Define the symbol, \[\underset{x\to a+0}{\mathop{\lim }}\,f(x)={{l}_{1}}\]

The symbol means given any pre-assigned positive quantity ϵ, however small, we can determine a positive quantity δ, such that |f(x) – l1|<ϵ whenever 0<x-a<=δ i.e., a<x<=a+δ.

The given symbol sometimes denoted by the symbol f(a+0). It is also called Right-hand limit of f(x) as x tends to a.

 Question 02

Define the symbol, \[\underset{x\to a-0}{\mathop{\lim }}\,f(x)={{l}_{2}}\]

The symbol means given any pre-assigned positive quantity ϵ, however small, we can determine a positive quantity δ, such that | l2 – f(x)|-<ϵ whenever 0<a-x<=δ i.e., a-δ<=x<a.

The given symbol sometimes denoted by the symbol f(a-0). It is also called Left-hand limit of f(x) as x tends to a.

 Question 03

Distinguish between, \[f(a),and\underset{x\to a}{\mathop{\lim }}\,f(x)\]

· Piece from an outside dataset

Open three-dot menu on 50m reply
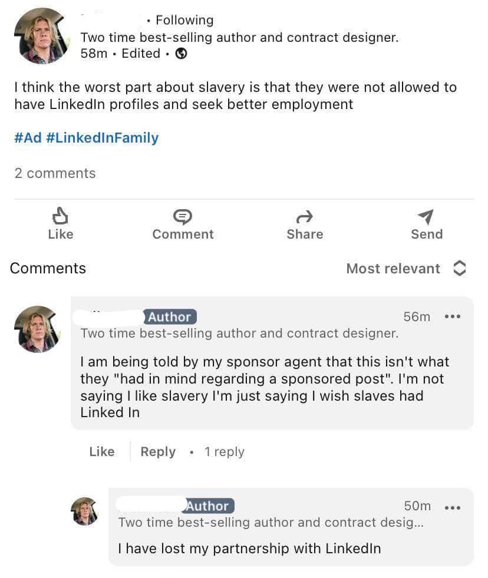The width and height of the screenshot is (488, 578). click(x=453, y=507)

\[\underset{x\to a}{\mathop{\lim }}\,f(x)\] \[f(a)\]
Is a statement about the value of f(x) when x has any value arbitrarily near to ‘a’, except ‘a’, in this case we do not know what happens when x is put equal to ‘a’. It stands for the value of f(x) when x is exactly equal to ‘a’, obtained either by the definition of the function at ‘a’, or else by the substitution of ‘a’ for x in the expression f(x), when it exists.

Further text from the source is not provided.